Re: [PATCH v5 08/10] drm/bridge: samsung-dsim: use supporting variable for out_bridge

[Date Prev][Date Next][Thread Prev][Thread Next][Date Index][Thread Index]

 



Hi Luca,

On Wed, Jan 29, 2025 at 12:51:46PM +0100, Luca Ceresoli wrote:
> > > > > For hotplugging we cannot use drmm and devm and instead we use get/put,
> > > > > to let the "next bridge" disappear with the previous one still present.
> > > > > So the trivial idea is to add a drm_of_get_bridge(), similar to
> > > > > {drmm,devm_drm}_of_get_bridge() except it uses plain
> > > > > drm_panel_bridge_add() instead of devm/drmm variants. But then the
> > > > > caller (which is the panel consumer) will have to dispose of the struct
> > > > > drm_bridge pointer by calling:
> > > > > 
> > > > >  - drm_bridge_put() in case a)
> > > > >  - drm_panel_bridge_remove in case b)
> > > > > 
> > > > > And that's the problem I need to solve.    
> > > > 
> > > > I'm not sure the problem is limited to panel_bridge. Your question is
> > > > essentially: how do I make sure a driver-specific init is properly freed
> > > > at drm_bridge_put time. This was done so far mostly at bridge remove
> > > > time, but we obviously can't do that anymore.
> > > > 
> > > > But we'd have the same issue if, say, we needed to remove a workqueue
> > > > from a driver.
> > > > 
> > > > I think we need a destroy() hook for bridges, just like we have for
> > > > connectors for example that would deal with calling
> > > > drm_panel_bridge_remove() if necessary, or any other driver-specific
> > > > sequence.  
> > > 
> > > The .destroy hook looked appealing at first, however as I tried to
> > > apply the idea to bridges I'm not sure it matches. Here's why.
> > > 
> > > The normal (and sane) flow for a bridge is:
> > > 
> > >  A) probe
> > >     1. allocate private struct embedding struct drm_bridge
> > >        (I have an _alloc() variant ready for v5 to improve this as you proposed)
> > >     2. get resources, initialize struct fields
> > >     3. drm_bridge_add(): publish bridge into global bridge_list
> > > 
> > > Now the bridge can be found and pointers taken and used.  
> > 
> > We agree so far.
> 
> Good :-)
> 
> > > And on hardware removal, in reverse order:
> > >  
> > >  B) remove (hardware is hot-unplugged)
> > >     3. unpublish bridge
> > >     2. release resources, cleanup
> > >     1. kfree private struct  
> > 
> > I think the sequence would rather be something like:
> > 
> > B') remove
> >   3. unpublish bridge
> >   2. release device resources
> >   1. release reference
> > 
> > C') last put
> >   2. release KMS resources
> >   1. kfree private struct
> 
> Just to ensure we are on the same page: patch 3 is already implementing
> this model except for C'2.
> 
> Well, in reality it even implements a .destroy callback at C'2, even
> though it was not meant for the usage you have in mind and it's
> scheduled for removal in v6 -- even though as I said I'm OK in
> re-adding it if it is useful.
> 
> Mainly I'm not sure I understand for which ultimate goal you propose to
> postpone releasing KMS resources to C'.
> 
> Is it (1) because we _want_ to postpone releasing KMS resources? In this
> case I don't know the use case, so if you have a practical example it
> would probably help a lot.

It's not that we want it, it's that it's already happening :)

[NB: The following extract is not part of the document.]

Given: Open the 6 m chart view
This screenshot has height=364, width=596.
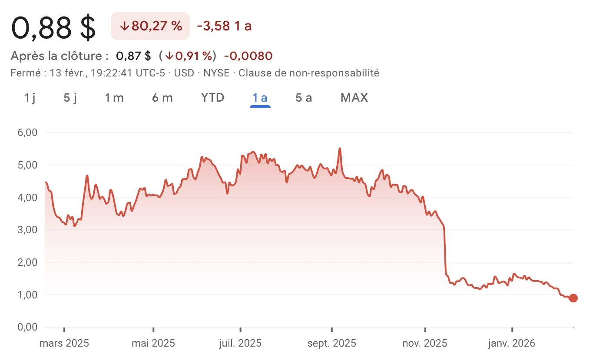Looking at the screenshot, I should pos(162,98).
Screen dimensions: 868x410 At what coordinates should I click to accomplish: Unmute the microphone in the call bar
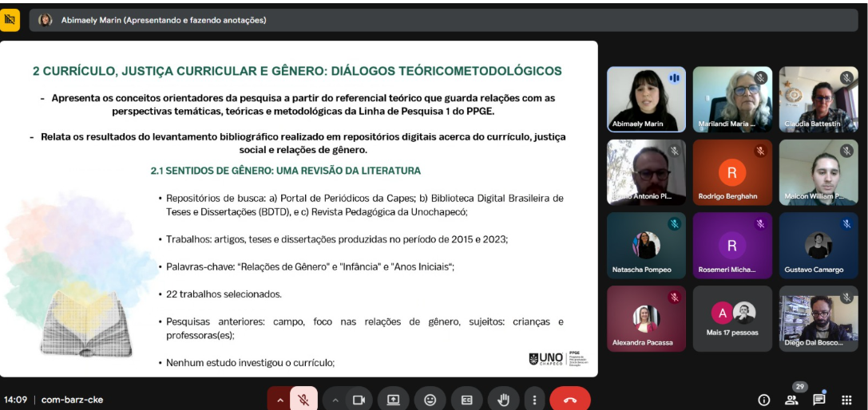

The main DRM device is only torn down not when its devices goes away,
but when the last application closes its fd to the device file. Thus,
there's a significant window (possibly infinitely long) between the
device being removed and the DRM device being freed, during which the
application will still be able to issue ioctl that might reach the
driver.

Thus, we have two kind of resources: the ones tied to the device
(clocks, register mappings, etc.) that will go away when the device is
removed, and the ones tied to the DRM device (connectors, bridges, etc.)
that need to stick until the DRM device is free'd. It's the difference
between devm and drmm actions.

> Moreover, for the panel bridge specifically, it would mean postponing
> the destruction of the struct panel_bridge, which however has a pointer
> to the panel. But the panel is probably hot-unplugged at the same time
> as the previous removable bridge(s), we'd have a time window between B'
> and C' where there is a pointer to a freed struct panel. We'd need to
> ensure that pointer is cleared at B'2, even though it is a "KMS
> resource" and not a "device resource".

You're correct, but we have to start somewhere. Fixing the issue for
bridges only will already fix it for all setups using only bridges, even
if the ones using panels are still broken.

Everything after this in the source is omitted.